«Moi Mécislas, Voleur, Pitre, Anarchiste !»

«Moi Mécislas, Voleur, Pitre, Anarchiste !» par Bernard Hautecloque

bernardBernard Hautecloque, membre de la «Société d’études sur Joseph Fouché et son temps» a une démarche originale. Historien, il propose des biographies, à peine romancées et quoi qu’il en soit toujours appuyées sur d’importants travaux de recherches et de documentation.

Son credo, les criminels célèbres, du moins à leur époque car pour la plupart ils sont aujourd’hui tombés dans l’oubli. Des personnages comme la fiction en a souvent rêvé et comme seule la réalité a su en enfanter.

Dans son dernier ouvrage qui vient de sortir en librairie «Moi Mécislas, Voleur, Pitre, Anarchiste !», Bernard Hautecloque nous plonge dans l’été 1921, la France est bouleversée par un fait-divers inouï : trois bandits masqués de façon grotesque ont dévalisé le train de nuit Paris-Marseille, tuant un des passagers.

La police retrouve vite leurs traces ; les péripéties de la traque sont rapportées jour après jour par les journaux, qui pressentent du sensationnel. Ils ne sont pas déçus : l’interpellation en plein midi, sur un trottoir parisien noir de monde, tourne mal. Un furieux échange de coups de feu laisse morts deux des malfrats.

Le seul survivant du trio est Jacques Charrier, fils de Mécislas Goldberg, un intellectuel anarchisant mort quinze ans plus tôt. Comme son père, Jacques Charrier refuse de se faire appeler autrement que «Mécislas». Et, comme lui, il professe une idéologie marxisto-libertaire passablement fumeuse et commode, l’illégalisme.

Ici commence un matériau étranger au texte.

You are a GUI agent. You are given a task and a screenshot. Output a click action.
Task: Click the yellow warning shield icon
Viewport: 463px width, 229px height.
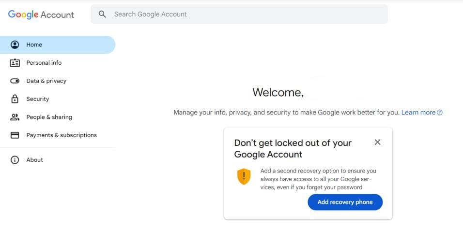click(244, 176)
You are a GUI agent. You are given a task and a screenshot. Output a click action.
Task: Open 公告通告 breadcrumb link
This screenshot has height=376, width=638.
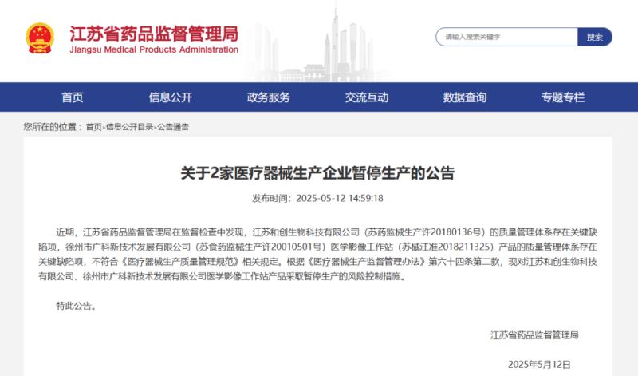[x=173, y=127]
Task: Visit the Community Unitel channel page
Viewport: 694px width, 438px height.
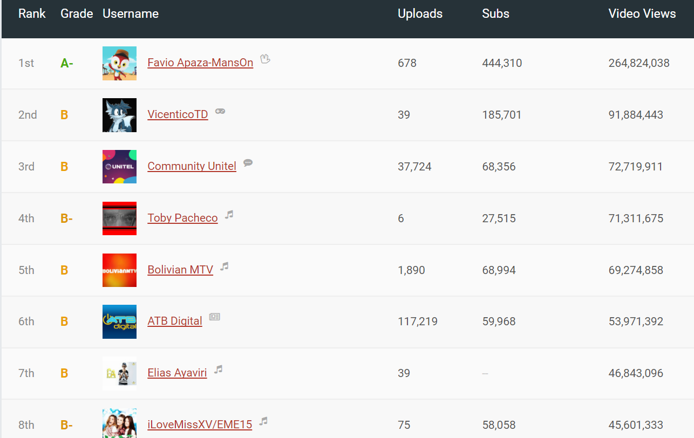Action: (x=192, y=166)

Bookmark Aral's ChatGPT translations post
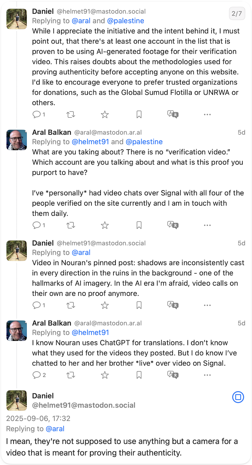click(x=139, y=375)
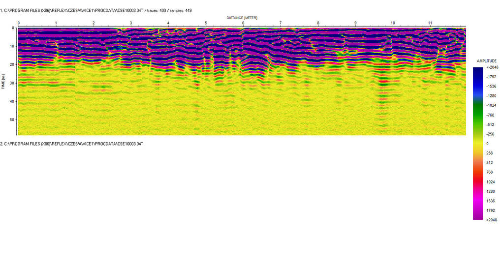Click the 11 meter tick on distance axis
The image size is (504, 273).
click(430, 23)
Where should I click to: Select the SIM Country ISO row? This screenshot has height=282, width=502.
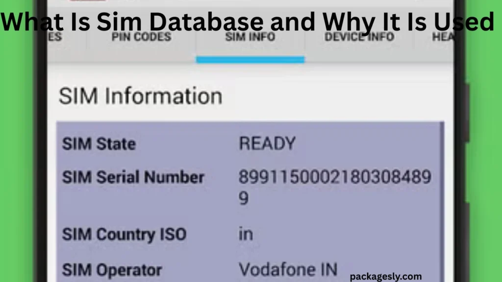pos(124,235)
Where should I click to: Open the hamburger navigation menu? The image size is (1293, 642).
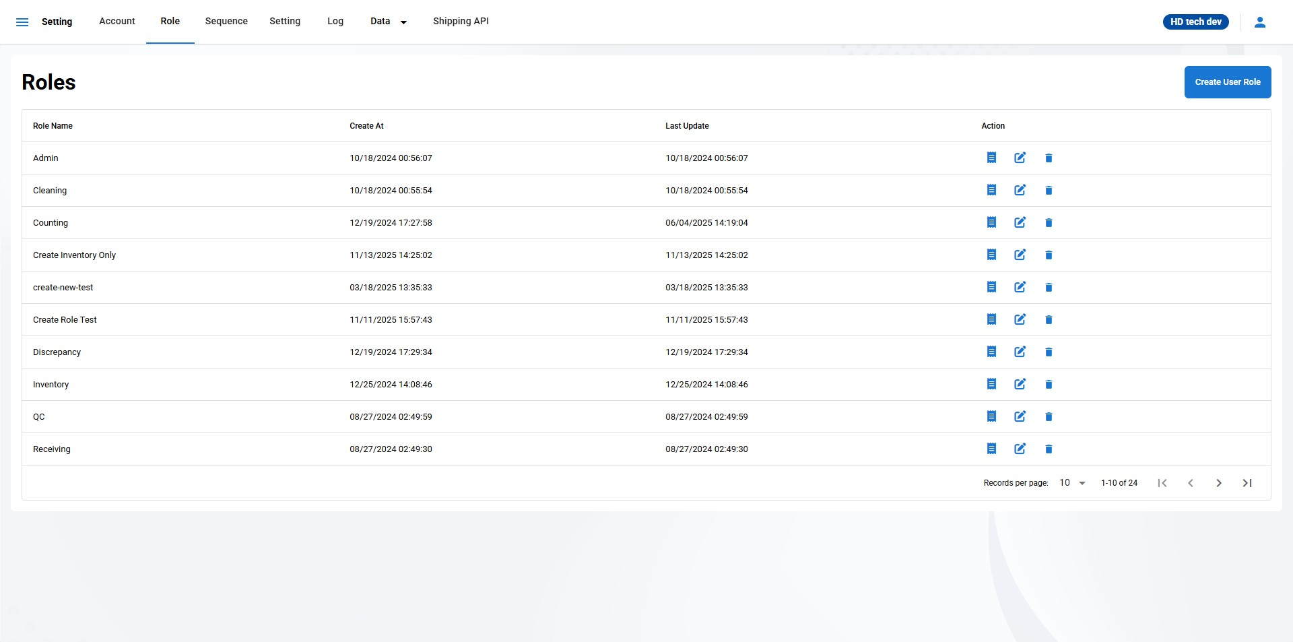[x=22, y=22]
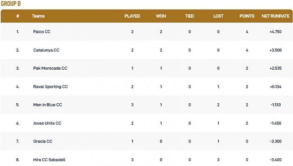Click Raval Sporting CC's +0.134 runrate value
Screen dimensions: 293x166
[275, 86]
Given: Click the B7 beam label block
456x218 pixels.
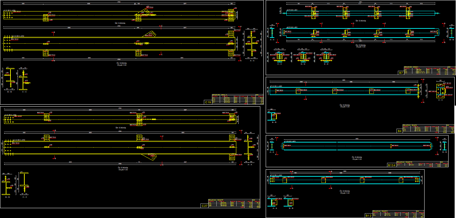Looking at the screenshot, I should click(x=401, y=72).
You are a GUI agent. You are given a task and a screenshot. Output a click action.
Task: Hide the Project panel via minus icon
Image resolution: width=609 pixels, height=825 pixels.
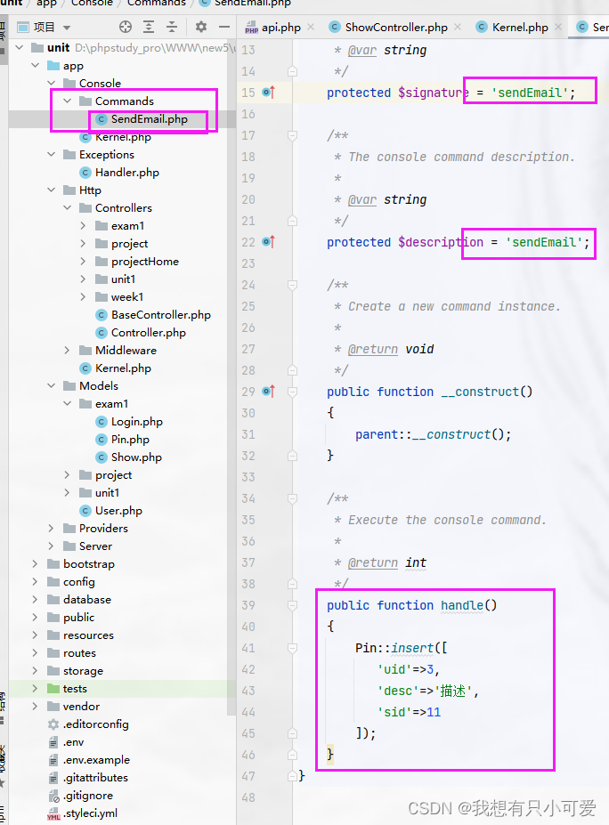(x=224, y=28)
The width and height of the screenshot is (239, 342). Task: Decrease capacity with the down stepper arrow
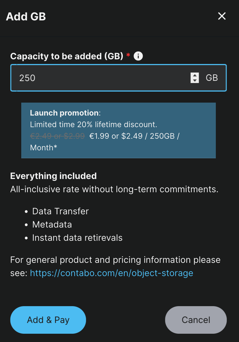point(195,80)
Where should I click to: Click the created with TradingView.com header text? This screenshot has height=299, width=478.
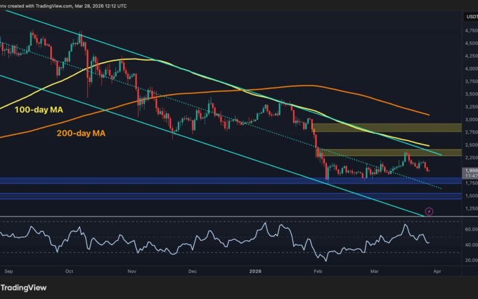(54, 5)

Héritier de Ravachol et de la Bande à Bonnot, il se proclame l’ennemi juré de la société contre laquelle tous les moyens, y compris la criminalité, sont permis.

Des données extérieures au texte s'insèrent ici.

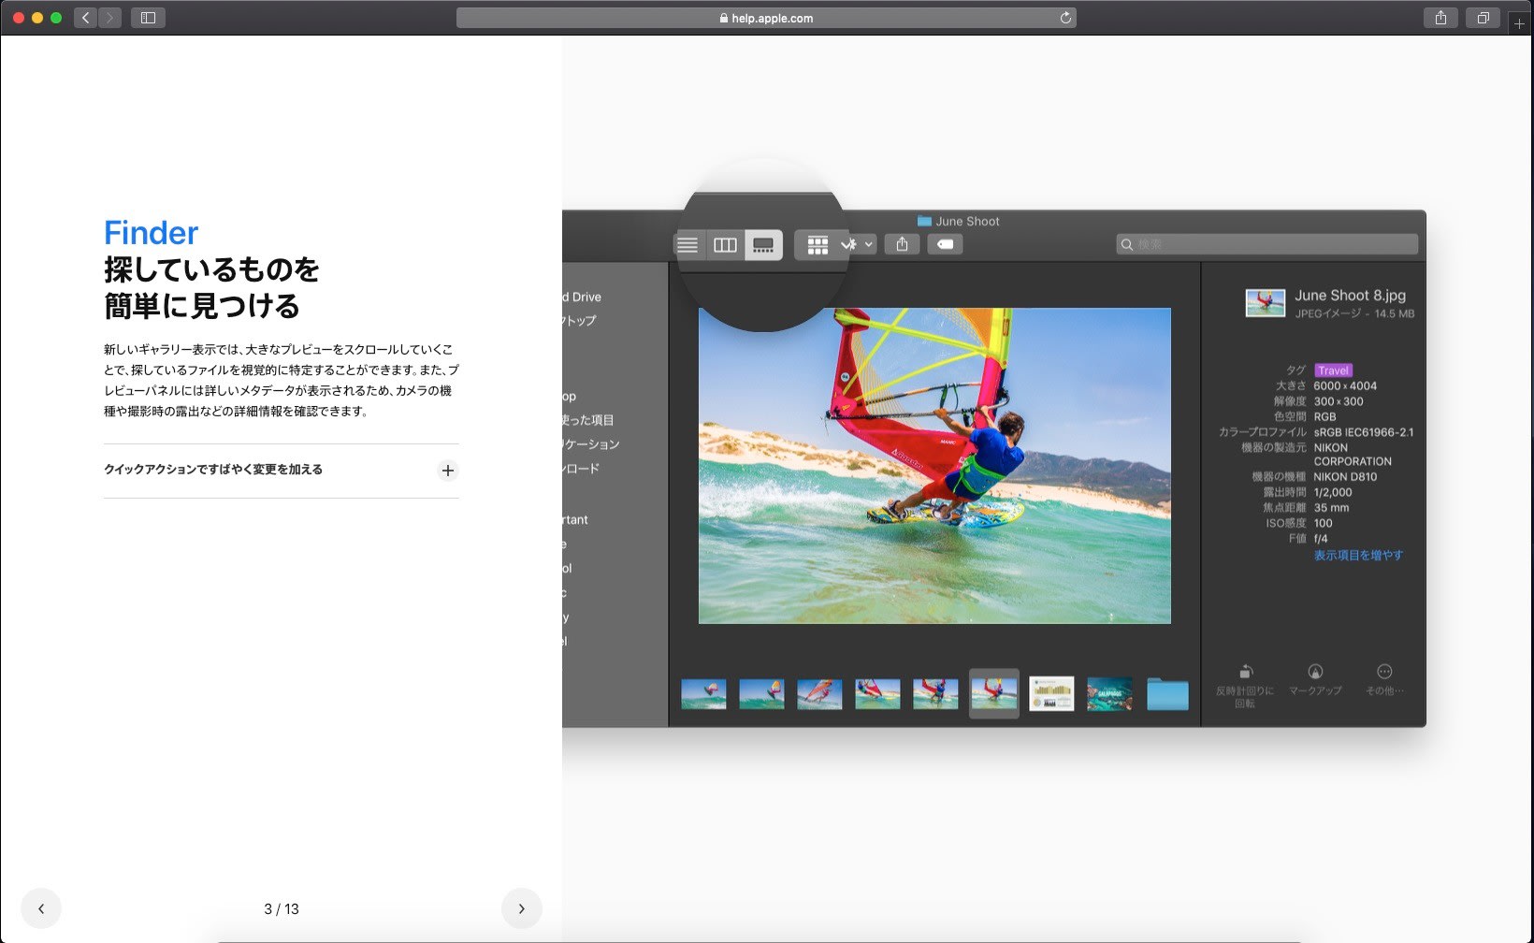Switch Finder to column view
The image size is (1534, 943).
point(725,245)
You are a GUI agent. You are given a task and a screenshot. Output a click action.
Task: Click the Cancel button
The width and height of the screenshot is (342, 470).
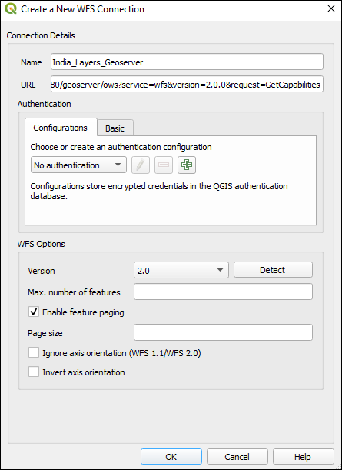tap(237, 457)
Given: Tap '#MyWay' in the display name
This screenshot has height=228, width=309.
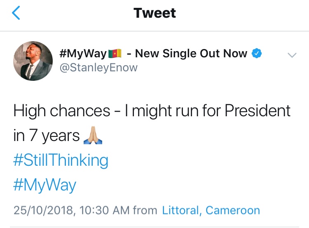Looking at the screenshot, I should click(x=83, y=54).
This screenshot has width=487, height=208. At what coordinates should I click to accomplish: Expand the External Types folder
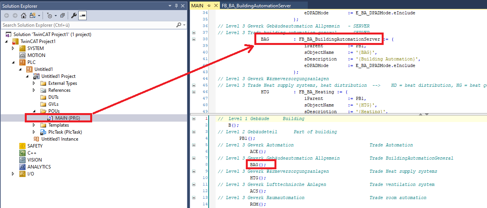pyautogui.click(x=34, y=83)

Lors de son procès, il dédaigne se défendre et complique même la tâche de son avocat. Adorant se donner en spectacle, son cabotinage provocant, son insolent courage lui valent d’être condamné à mort, bien qu’il n’ait lui-même tué personne. Fichu pour fichu, il est résolu à partir avec panache…

Mécislas Charrier, 27 ans, personnage plein de contradictions, à la fois naïf et sans scrupule, vaniteux et idéaliste, est l’une des figures les plus originales et attachantes de l’histoire criminelle de France.

A lire absolument…

«Moi Mécislas, Voleur, Pitre, Anarchiste !» de Bernard Hautecloque chez Normant éditions, 160 pages, 15,90 euros.